Figuur 5: Verloop 5-minuten neerslag berekend voor radarvak 585432.

De radardata van vak 585432 laat een 5-minuten waarde zien van ruime 20 mm in radarvak 585432 (Figuur 5). Voor dit vak is een 30-minuten waarde van 68 mm, een 60 minuten waarde van bijna 80 mm en een 3 uur waarde van bijna 90 mm berekend.

Het 5-minuten verloop van radarneerslag en regenmeter registratie is voor een grootste deel van de tijd goed vergelijkbaar, met uitzondering van die 5-minuten piekwaarden die tot ver boven de 5 mm neerslag reiken.

Het is goed mogelijk dat de radar analyse hier niet goed heeft gefunctioneerd. Het is ook opmerkelijk dat de final reanalysis de extremen naar beneden heeft bijgesteld ten opzichte van de early reanalysis. Dat gebeurt niet vaak. Toch komen de finale piekwaarden niet in de buurt van die geregistreerd door de NETATMO regenmeters.

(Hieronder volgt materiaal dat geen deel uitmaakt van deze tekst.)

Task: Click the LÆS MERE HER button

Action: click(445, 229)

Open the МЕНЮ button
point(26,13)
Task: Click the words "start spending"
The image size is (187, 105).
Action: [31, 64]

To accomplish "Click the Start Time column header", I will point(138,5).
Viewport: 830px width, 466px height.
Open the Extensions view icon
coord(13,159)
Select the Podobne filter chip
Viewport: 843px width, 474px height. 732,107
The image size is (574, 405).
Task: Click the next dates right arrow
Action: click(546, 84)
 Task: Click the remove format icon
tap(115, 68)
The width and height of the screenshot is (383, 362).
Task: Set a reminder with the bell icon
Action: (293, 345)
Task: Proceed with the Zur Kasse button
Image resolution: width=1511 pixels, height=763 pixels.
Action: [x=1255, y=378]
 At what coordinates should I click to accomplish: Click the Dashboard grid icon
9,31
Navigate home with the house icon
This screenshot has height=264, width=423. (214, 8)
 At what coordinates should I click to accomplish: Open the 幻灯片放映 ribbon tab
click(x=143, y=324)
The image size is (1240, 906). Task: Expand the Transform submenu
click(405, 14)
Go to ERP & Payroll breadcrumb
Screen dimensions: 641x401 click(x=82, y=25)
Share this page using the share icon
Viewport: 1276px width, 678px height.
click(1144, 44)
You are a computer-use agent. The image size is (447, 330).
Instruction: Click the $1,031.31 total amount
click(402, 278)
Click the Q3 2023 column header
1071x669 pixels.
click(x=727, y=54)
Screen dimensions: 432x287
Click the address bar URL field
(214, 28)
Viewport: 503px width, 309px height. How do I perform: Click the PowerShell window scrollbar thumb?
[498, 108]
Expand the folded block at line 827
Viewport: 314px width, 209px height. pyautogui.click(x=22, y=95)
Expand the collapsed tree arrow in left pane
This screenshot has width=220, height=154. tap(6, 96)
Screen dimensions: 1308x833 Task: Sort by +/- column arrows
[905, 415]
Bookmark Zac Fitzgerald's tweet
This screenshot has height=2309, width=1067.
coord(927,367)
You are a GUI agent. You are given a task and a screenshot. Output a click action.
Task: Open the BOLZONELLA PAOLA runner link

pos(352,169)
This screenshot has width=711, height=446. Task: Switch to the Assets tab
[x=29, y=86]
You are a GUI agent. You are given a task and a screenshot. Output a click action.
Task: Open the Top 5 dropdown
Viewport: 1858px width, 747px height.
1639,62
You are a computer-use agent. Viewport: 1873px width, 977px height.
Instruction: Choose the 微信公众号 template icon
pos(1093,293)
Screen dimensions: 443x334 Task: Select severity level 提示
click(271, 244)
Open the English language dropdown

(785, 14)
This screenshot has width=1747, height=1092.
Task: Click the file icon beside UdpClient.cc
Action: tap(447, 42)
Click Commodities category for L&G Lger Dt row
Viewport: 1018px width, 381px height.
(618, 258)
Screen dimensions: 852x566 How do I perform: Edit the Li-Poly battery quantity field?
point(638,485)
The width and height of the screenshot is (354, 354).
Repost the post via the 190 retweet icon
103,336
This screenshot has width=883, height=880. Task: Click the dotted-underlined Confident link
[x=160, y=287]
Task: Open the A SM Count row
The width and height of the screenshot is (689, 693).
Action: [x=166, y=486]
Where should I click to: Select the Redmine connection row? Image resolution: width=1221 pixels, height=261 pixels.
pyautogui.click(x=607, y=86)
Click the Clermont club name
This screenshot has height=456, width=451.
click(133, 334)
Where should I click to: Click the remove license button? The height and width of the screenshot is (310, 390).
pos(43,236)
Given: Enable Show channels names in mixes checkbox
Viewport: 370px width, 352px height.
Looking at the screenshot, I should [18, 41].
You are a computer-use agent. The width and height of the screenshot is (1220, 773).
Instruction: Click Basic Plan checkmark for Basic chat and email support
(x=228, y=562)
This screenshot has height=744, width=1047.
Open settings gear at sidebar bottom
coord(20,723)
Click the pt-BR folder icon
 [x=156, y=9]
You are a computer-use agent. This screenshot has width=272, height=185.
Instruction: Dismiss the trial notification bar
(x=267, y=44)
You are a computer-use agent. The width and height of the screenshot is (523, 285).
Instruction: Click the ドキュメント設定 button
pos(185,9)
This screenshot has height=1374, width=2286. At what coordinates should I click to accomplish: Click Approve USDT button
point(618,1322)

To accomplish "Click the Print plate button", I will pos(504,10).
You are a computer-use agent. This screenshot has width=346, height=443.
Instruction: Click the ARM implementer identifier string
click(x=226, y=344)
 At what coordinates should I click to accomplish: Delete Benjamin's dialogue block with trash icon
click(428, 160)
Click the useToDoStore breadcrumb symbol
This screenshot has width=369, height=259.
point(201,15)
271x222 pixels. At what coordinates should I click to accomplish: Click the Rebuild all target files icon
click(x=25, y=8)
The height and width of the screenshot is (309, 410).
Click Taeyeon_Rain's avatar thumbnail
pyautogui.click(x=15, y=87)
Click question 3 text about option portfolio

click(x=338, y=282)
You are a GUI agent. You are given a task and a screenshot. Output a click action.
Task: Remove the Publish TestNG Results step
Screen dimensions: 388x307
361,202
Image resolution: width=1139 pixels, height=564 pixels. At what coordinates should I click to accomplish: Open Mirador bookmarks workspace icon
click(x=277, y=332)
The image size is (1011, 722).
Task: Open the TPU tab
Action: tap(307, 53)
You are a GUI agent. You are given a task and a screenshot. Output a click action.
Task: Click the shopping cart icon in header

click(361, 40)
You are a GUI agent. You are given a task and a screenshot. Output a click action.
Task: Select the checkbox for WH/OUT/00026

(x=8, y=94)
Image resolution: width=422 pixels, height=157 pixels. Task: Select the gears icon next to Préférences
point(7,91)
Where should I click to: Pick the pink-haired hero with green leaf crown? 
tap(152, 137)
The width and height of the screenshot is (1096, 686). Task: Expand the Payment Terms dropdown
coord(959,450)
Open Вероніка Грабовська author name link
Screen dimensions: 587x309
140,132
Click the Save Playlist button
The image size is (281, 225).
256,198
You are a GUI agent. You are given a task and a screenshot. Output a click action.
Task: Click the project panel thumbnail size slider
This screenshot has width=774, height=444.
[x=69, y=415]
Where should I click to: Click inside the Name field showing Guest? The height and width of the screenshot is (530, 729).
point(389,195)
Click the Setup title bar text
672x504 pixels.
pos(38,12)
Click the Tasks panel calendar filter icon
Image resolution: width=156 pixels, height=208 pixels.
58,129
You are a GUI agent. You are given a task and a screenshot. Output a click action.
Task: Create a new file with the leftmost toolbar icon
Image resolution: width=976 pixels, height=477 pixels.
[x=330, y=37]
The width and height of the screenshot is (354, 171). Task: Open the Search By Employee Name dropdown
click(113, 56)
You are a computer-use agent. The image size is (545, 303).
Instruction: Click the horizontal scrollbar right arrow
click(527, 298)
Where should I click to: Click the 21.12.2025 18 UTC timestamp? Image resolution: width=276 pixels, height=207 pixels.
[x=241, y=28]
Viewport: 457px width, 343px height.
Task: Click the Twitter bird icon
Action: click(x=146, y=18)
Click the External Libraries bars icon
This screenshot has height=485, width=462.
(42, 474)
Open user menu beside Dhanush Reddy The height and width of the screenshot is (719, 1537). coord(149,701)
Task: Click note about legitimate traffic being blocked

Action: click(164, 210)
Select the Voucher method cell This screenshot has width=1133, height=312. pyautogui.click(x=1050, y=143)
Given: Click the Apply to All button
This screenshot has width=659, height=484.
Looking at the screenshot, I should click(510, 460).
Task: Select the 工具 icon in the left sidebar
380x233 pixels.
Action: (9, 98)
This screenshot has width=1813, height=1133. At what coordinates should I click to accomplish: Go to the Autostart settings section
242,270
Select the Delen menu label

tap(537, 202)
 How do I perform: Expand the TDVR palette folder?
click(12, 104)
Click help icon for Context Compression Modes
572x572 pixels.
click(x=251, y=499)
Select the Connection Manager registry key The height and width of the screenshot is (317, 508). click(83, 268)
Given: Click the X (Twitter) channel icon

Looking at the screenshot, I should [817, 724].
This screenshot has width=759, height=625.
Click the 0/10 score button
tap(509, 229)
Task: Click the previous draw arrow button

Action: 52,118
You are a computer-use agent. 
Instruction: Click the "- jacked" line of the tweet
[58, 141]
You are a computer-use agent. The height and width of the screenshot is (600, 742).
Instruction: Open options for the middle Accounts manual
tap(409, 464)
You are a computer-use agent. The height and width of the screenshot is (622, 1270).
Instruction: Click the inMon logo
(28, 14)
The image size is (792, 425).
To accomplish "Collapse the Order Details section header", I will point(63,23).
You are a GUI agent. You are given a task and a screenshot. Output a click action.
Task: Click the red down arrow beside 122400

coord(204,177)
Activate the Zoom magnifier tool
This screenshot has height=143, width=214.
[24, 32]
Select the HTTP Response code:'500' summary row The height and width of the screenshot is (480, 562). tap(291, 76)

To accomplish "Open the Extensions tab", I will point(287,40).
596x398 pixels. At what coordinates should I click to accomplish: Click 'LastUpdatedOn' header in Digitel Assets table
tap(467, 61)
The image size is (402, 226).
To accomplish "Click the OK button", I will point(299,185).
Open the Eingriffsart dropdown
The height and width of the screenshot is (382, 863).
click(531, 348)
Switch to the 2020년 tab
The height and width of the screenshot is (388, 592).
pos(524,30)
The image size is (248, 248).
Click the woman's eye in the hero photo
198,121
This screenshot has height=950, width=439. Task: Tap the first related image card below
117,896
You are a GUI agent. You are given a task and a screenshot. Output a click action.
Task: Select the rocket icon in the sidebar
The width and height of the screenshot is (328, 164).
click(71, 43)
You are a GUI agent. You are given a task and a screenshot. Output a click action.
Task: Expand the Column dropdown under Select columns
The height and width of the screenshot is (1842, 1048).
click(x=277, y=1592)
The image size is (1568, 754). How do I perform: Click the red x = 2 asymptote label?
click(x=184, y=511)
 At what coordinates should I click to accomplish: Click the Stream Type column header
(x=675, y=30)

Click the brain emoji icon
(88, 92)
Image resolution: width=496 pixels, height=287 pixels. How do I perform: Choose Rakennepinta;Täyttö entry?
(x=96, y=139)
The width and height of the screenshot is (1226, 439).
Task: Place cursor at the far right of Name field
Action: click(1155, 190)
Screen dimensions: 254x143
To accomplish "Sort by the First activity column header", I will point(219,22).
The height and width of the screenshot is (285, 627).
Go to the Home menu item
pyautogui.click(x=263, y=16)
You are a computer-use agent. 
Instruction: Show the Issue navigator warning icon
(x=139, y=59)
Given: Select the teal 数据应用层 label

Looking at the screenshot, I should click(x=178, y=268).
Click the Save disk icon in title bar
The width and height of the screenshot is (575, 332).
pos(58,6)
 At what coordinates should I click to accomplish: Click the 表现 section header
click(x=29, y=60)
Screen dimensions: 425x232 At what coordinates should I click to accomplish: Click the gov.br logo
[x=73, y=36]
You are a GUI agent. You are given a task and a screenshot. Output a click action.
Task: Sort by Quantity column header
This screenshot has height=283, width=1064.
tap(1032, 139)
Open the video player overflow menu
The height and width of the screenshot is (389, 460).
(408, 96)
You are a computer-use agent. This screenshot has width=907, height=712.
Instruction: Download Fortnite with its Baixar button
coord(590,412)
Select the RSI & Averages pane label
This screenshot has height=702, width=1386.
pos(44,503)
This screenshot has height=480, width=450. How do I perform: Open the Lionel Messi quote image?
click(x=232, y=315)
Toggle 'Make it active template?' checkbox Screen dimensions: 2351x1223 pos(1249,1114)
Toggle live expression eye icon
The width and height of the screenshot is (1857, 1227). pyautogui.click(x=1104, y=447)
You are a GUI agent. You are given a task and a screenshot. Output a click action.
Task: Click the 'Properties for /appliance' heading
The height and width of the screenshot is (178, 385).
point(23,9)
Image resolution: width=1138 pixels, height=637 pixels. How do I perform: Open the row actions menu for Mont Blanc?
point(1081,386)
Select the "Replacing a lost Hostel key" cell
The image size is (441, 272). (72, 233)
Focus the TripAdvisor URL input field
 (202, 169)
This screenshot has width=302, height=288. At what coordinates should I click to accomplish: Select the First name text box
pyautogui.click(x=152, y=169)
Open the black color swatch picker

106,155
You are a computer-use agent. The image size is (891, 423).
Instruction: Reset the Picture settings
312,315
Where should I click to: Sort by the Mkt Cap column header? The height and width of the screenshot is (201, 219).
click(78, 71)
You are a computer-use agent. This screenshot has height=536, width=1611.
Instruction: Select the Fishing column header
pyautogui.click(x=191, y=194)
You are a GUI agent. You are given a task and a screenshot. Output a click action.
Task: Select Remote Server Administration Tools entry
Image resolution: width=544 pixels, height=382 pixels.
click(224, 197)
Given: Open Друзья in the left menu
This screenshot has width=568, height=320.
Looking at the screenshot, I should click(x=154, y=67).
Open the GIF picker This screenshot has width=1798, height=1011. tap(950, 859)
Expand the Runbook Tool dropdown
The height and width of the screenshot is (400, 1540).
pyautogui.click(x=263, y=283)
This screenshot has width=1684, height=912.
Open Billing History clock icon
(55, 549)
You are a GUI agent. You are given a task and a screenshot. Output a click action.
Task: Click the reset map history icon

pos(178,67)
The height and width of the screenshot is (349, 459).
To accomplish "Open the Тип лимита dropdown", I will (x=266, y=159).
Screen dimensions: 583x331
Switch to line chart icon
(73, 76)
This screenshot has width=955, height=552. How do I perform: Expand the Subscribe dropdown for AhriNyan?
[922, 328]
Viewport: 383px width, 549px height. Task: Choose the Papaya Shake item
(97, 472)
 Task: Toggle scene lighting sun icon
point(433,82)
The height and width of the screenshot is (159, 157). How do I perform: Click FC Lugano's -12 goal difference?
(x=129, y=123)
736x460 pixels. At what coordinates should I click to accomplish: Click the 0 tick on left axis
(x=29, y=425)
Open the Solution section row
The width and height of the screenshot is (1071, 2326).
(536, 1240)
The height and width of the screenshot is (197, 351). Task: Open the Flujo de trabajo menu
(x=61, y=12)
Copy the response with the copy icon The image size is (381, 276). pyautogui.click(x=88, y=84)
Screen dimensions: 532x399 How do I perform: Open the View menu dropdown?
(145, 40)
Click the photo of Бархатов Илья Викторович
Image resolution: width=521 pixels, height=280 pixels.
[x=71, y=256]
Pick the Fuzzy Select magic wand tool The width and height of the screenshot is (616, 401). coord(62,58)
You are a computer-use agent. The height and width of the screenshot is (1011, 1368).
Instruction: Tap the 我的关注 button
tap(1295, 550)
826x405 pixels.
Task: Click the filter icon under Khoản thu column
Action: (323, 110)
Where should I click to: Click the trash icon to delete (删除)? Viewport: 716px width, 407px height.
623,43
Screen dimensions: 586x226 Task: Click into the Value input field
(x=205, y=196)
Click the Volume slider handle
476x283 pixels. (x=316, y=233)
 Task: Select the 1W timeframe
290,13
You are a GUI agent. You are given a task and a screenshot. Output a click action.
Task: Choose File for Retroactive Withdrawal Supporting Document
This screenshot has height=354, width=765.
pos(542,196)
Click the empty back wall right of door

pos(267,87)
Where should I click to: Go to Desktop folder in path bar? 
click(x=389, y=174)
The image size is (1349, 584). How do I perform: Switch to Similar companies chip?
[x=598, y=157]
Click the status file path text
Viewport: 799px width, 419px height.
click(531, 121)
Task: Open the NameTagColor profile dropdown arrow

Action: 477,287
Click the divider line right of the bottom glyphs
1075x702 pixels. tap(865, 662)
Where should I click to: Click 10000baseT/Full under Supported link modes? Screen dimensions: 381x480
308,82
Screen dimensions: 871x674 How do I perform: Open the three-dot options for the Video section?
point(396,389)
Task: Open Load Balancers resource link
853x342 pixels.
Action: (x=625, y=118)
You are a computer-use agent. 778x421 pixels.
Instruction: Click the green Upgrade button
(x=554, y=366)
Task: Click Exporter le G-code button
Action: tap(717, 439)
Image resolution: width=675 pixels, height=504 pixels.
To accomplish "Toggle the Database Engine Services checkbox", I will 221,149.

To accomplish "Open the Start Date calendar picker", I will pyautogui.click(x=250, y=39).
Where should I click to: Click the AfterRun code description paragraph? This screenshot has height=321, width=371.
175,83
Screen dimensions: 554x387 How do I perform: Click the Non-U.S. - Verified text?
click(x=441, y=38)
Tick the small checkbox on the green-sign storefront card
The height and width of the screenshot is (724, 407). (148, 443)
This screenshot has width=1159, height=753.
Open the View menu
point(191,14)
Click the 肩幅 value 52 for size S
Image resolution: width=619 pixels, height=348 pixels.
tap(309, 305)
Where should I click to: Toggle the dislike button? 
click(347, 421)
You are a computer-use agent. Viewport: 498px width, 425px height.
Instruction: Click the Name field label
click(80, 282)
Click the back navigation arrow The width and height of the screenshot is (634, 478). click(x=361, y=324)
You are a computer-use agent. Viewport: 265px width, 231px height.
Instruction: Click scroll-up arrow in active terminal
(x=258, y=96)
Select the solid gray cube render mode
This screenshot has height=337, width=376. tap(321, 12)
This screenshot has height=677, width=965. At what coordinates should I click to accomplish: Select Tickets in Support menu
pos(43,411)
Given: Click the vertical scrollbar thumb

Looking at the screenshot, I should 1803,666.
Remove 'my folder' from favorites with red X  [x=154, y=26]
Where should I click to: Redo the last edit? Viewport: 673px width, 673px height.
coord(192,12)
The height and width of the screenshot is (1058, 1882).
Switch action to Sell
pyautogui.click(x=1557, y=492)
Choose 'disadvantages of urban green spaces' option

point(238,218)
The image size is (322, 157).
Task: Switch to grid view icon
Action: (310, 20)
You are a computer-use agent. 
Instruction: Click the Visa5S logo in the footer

Principieel is het mogelijk dat een NETATMO regenmeter bij extreme neerslagpieken een onderschatting geeft van de werkelijkheid. Dan zou je kunnen denken aan 10 – 25% onderschatting van een 5 minuten waarde. In deze situatie is een dergelijke onderschatting geen goede verklaring voor de extreme uitschieters in de radardata.